Entries taken from a collection:
========

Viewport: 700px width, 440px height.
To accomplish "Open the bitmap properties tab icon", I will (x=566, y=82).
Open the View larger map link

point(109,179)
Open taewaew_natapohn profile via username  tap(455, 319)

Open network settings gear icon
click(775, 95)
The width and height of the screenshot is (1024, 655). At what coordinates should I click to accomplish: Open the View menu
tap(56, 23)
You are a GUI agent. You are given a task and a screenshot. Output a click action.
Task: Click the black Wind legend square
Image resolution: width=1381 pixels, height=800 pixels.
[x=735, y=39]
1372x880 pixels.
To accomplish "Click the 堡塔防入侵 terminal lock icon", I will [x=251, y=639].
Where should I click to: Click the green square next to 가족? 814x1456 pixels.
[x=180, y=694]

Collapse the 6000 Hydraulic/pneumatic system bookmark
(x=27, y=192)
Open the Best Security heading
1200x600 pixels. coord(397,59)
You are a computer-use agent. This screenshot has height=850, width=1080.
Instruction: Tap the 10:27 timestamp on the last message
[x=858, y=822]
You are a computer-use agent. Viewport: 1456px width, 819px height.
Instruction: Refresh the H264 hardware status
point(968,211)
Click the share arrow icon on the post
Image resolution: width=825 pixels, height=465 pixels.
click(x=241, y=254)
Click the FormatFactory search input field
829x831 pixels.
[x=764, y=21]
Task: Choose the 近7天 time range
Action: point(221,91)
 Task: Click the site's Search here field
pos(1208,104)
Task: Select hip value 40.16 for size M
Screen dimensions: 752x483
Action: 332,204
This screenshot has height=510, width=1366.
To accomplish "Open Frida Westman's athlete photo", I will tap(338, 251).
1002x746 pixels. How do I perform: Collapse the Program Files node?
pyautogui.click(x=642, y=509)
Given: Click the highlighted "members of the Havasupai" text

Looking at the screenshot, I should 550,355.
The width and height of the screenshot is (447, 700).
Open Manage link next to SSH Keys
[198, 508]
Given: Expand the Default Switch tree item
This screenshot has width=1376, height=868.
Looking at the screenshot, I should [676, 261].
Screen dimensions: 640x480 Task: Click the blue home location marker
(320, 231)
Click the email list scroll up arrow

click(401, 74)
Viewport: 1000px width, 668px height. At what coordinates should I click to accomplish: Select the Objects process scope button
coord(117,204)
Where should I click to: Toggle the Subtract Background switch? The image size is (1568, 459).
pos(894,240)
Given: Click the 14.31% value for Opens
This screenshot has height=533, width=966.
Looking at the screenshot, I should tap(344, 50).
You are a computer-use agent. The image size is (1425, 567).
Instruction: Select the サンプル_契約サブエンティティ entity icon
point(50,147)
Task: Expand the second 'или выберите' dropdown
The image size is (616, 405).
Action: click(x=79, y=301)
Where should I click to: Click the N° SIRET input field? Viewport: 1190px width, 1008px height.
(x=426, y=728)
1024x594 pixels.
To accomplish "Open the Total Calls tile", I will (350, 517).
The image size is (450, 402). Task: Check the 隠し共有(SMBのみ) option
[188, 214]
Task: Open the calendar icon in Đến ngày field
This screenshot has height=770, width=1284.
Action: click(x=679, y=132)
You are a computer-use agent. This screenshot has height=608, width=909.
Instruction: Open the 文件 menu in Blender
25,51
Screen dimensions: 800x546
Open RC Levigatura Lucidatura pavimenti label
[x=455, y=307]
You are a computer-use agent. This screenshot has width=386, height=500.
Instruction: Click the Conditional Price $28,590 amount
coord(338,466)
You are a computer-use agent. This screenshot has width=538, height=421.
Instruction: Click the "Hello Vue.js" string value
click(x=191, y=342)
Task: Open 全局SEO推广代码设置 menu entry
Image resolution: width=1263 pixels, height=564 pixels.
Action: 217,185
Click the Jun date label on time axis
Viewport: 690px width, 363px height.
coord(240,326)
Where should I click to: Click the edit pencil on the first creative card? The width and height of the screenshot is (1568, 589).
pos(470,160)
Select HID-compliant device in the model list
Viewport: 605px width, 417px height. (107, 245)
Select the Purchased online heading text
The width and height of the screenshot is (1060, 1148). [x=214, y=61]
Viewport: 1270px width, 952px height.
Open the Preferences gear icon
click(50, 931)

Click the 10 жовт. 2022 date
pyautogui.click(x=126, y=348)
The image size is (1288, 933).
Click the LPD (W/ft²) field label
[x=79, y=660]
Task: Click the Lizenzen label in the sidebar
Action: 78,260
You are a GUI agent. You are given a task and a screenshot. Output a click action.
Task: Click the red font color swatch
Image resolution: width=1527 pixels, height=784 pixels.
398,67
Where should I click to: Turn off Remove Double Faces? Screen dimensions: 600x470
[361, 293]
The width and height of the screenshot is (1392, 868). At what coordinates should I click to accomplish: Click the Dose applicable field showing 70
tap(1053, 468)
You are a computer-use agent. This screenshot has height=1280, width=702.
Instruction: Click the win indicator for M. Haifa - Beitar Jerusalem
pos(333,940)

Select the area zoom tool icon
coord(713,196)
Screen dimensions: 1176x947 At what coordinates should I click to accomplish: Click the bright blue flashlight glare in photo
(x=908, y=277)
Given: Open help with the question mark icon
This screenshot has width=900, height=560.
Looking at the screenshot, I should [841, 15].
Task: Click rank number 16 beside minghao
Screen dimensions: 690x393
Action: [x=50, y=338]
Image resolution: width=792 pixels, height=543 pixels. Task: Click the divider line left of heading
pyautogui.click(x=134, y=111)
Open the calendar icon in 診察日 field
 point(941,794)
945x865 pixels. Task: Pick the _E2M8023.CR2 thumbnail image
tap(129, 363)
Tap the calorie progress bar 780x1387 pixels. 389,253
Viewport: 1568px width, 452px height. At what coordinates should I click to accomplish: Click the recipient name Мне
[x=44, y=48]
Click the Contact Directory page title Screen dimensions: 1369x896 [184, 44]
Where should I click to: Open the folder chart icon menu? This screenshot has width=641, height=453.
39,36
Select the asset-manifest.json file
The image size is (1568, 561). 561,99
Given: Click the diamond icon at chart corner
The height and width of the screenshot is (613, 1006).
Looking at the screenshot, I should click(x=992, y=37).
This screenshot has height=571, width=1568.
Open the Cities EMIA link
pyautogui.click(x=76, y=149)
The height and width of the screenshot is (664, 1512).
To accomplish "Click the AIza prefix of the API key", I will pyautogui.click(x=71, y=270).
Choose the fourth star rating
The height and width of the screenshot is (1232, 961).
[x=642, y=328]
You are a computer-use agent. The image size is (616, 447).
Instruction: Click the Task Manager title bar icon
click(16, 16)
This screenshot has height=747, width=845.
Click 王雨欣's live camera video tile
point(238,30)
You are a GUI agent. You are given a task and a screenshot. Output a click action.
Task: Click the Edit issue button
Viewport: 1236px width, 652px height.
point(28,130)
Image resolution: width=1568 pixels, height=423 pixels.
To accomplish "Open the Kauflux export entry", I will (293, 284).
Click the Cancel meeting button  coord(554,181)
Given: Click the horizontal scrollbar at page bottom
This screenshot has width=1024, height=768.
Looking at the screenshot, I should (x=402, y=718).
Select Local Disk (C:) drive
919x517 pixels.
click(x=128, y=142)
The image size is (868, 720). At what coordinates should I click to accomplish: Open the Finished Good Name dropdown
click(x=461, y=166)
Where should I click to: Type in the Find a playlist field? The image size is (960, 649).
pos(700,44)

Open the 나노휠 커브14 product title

========

*TASK TO CARRY OUT*:
Copy out the records above exactly and completely.

*OUTPUT*:
Viewport: 700px width, 440px height.
To accomplish "Open the bitmap properties tab icon", I will (x=566, y=82).
Open the View larger map link

point(109,179)
Open taewaew_natapohn profile via username  tap(455, 319)

Open network settings gear icon
click(775, 95)
The width and height of the screenshot is (1024, 655). At what coordinates should I click to accomplish: Open the View menu
tap(56, 23)
You are a GUI agent. You are given a task and a screenshot. Output a click action.
Task: Click the black Wind legend square
Image resolution: width=1381 pixels, height=800 pixels.
[x=735, y=39]
1372x880 pixels.
To accomplish "Click the 堡塔防入侵 terminal lock icon", I will [x=251, y=639].
Where should I click to: Click the green square next to 가족? 814x1456 pixels.
[x=180, y=694]

Collapse the 6000 Hydraulic/pneumatic system bookmark
(x=27, y=192)
Open the Best Security heading
1200x600 pixels. coord(397,59)
You are a computer-use agent. This screenshot has height=850, width=1080.
Instruction: Tap the 10:27 timestamp on the last message
[x=858, y=822]
You are a computer-use agent. Viewport: 1456px width, 819px height.
Instruction: Refresh the H264 hardware status
point(968,211)
Click the share arrow icon on the post
Image resolution: width=825 pixels, height=465 pixels.
click(x=241, y=254)
Click the FormatFactory search input field
829x831 pixels.
[x=764, y=21]
Task: Choose the 近7天 time range
Action: point(221,91)
 Task: Click the site's Search here field
pos(1208,104)
Task: Select hip value 40.16 for size M
Screen dimensions: 752x483
Action: 332,204
This screenshot has height=510, width=1366.
To accomplish "Open Frida Westman's athlete photo", I will tap(338, 251).
1002x746 pixels. How do I perform: Collapse the Program Files node?
pyautogui.click(x=642, y=509)
Given: Click the highlighted "members of the Havasupai" text

Looking at the screenshot, I should 550,355.
The width and height of the screenshot is (447, 700).
Open Manage link next to SSH Keys
[198, 508]
Given: Expand the Default Switch tree item
This screenshot has width=1376, height=868.
Looking at the screenshot, I should [676, 261].
Screen dimensions: 640x480 Task: Click the blue home location marker
(320, 231)
Click the email list scroll up arrow

click(401, 74)
Viewport: 1000px width, 668px height. At what coordinates should I click to accomplish: Select the Objects process scope button
coord(117,204)
Where should I click to: Toggle the Subtract Background switch? The image size is (1568, 459).
pos(894,240)
Given: Click the 14.31% value for Opens
This screenshot has height=533, width=966.
Looking at the screenshot, I should tap(344, 50).
You are a computer-use agent. The image size is (1425, 567).
Instruction: Select the サンプル_契約サブエンティティ entity icon
point(50,147)
Task: Expand the second 'или выберите' dropdown
The image size is (616, 405).
Action: click(x=79, y=301)
Where should I click to: Click the N° SIRET input field? Viewport: 1190px width, 1008px height.
(x=426, y=728)
1024x594 pixels.
To accomplish "Open the Total Calls tile", I will (350, 517).
The image size is (450, 402). Task: Check the 隠し共有(SMBのみ) option
[188, 214]
Task: Open the calendar icon in Đến ngày field
This screenshot has height=770, width=1284.
Action: click(x=679, y=132)
You are a computer-use agent. This screenshot has height=608, width=909.
Instruction: Open the 文件 menu in Blender
25,51
Screen dimensions: 800x546
Open RC Levigatura Lucidatura pavimenti label
[x=455, y=307]
You are a computer-use agent. This screenshot has width=386, height=500.
Instruction: Click the Conditional Price $28,590 amount
coord(338,466)
You are a computer-use agent. This screenshot has width=538, height=421.
Instruction: Click the "Hello Vue.js" string value
click(x=191, y=342)
Task: Open 全局SEO推广代码设置 menu entry
Image resolution: width=1263 pixels, height=564 pixels.
Action: 217,185
Click the Jun date label on time axis
Viewport: 690px width, 363px height.
coord(240,326)
Where should I click to: Click the edit pencil on the first creative card? The width and height of the screenshot is (1568, 589).
pos(470,160)
Select HID-compliant device in the model list
Viewport: 605px width, 417px height. (107, 245)
Select the Purchased online heading text
The width and height of the screenshot is (1060, 1148). [x=214, y=61]
Viewport: 1270px width, 952px height.
Open the Preferences gear icon
click(50, 931)

Click the 10 жовт. 2022 date
pyautogui.click(x=126, y=348)
The image size is (1288, 933).
Click the LPD (W/ft²) field label
[x=79, y=660]
Task: Click the Lizenzen label in the sidebar
Action: 78,260
You are a GUI agent. You are given a task and a screenshot. Output a click action.
Task: Click the red font color swatch
Image resolution: width=1527 pixels, height=784 pixels.
398,67
Where should I click to: Turn off Remove Double Faces? Screen dimensions: 600x470
[361, 293]
The width and height of the screenshot is (1392, 868). At what coordinates should I click to accomplish: Click the Dose applicable field showing 70
tap(1053, 468)
You are a computer-use agent. This screenshot has height=1280, width=702.
Instruction: Click the win indicator for M. Haifa - Beitar Jerusalem
pos(333,940)

Select the area zoom tool icon
coord(713,196)
Screen dimensions: 1176x947 At what coordinates should I click to accomplish: Click the bright blue flashlight glare in photo
(x=908, y=277)
Given: Open help with the question mark icon
This screenshot has width=900, height=560.
Looking at the screenshot, I should [841, 15].
Task: Click rank number 16 beside minghao
Screen dimensions: 690x393
Action: [x=50, y=338]
Image resolution: width=792 pixels, height=543 pixels. Task: Click the divider line left of heading
pyautogui.click(x=134, y=111)
Open the calendar icon in 診察日 field
 point(941,794)
945x865 pixels. Task: Pick the _E2M8023.CR2 thumbnail image
tap(129, 363)
Tap the calorie progress bar 780x1387 pixels. 389,253
Viewport: 1568px width, 452px height. At what coordinates should I click to accomplish: Click the recipient name Мне
[x=44, y=48]
Click the Contact Directory page title Screen dimensions: 1369x896 [184, 44]
Where should I click to: Open the folder chart icon menu? This screenshot has width=641, height=453.
39,36
Select the asset-manifest.json file
The image size is (1568, 561). 561,99
Given: Click the diamond icon at chart corner
The height and width of the screenshot is (613, 1006).
Looking at the screenshot, I should click(x=992, y=37).
This screenshot has height=571, width=1568.
Open the Cities EMIA link
pyautogui.click(x=76, y=149)
The height and width of the screenshot is (664, 1512).
To accomplish "Click the AIza prefix of the API key", I will pyautogui.click(x=71, y=270).
Choose the fourth star rating
The height and width of the screenshot is (1232, 961).
[x=642, y=328]
You are a computer-use agent. The image size is (616, 447).
Instruction: Click the Task Manager title bar icon
click(16, 16)
This screenshot has height=747, width=845.
Click 王雨欣's live camera video tile
point(238,30)
You are a GUI agent. You are given a task and a screenshot. Output a click action.
Task: Click the Edit issue button
Viewport: 1236px width, 652px height.
point(28,130)
Image resolution: width=1568 pixels, height=423 pixels.
To accomplish "Open the Kauflux export entry", I will (293, 284).
Click the Cancel meeting button  coord(554,181)
Given: Click the horizontal scrollbar at page bottom
This screenshot has width=1024, height=768.
Looking at the screenshot, I should (x=402, y=718).
Select Local Disk (C:) drive
919x517 pixels.
click(x=128, y=142)
The image size is (868, 720). At what coordinates should I click to accomplish: Open the Finished Good Name dropdown
click(x=461, y=166)
Where should I click to: Type in the Find a playlist field? The image size is (960, 649).
pos(700,44)

Open the 나노휠 커브14 product title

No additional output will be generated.